Dassin has directed over 24 films, many of them highly acclaimed, including
the film noir melodrama Brute Force (1947) and the existential heist tale
In 1957, Dassin came to Crete and directed Celui qui Doit Mourir, aka, He Who Must Die, basked on the novel Christ is Born Again by Nikos Kazantzakis. While in Greece, he met and ell in love with Melina Mercouri. His love for her developed incidentally into a love for Greece. In 1960, he directed and starred with Mercori in one of his most beloved films, Never on Sunday, which tells the story of an American admirer of classical Greece who discovers the passion and joy of life in new Greece.

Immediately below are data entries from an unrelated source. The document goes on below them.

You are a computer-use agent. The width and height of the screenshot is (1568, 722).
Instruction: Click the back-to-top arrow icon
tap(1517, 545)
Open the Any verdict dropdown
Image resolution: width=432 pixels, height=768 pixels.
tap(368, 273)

Jules Dassin has been an integral part of the cultural and political life of Greece for more than 30 years. He has directed several films and plays about or set in Greece, including Phaedra for the cinema, and Edward Albee's Who's Afraid of Virginia Woolf for the theater. In the political arena, Dassin, along with Mercouri, fought against the junta (1967-74), and both were active in the restructuring of Greece in the post-junta era. Currently, Dassin is the President of the Melina Mercouri Foundation, which is dedicated to fulfilling a dream of Mercouri and of all Hellenes -- the building of a new Acropolis museum that will house, among other treasures of the Acropolis, the Parthenon Marbles currently in England.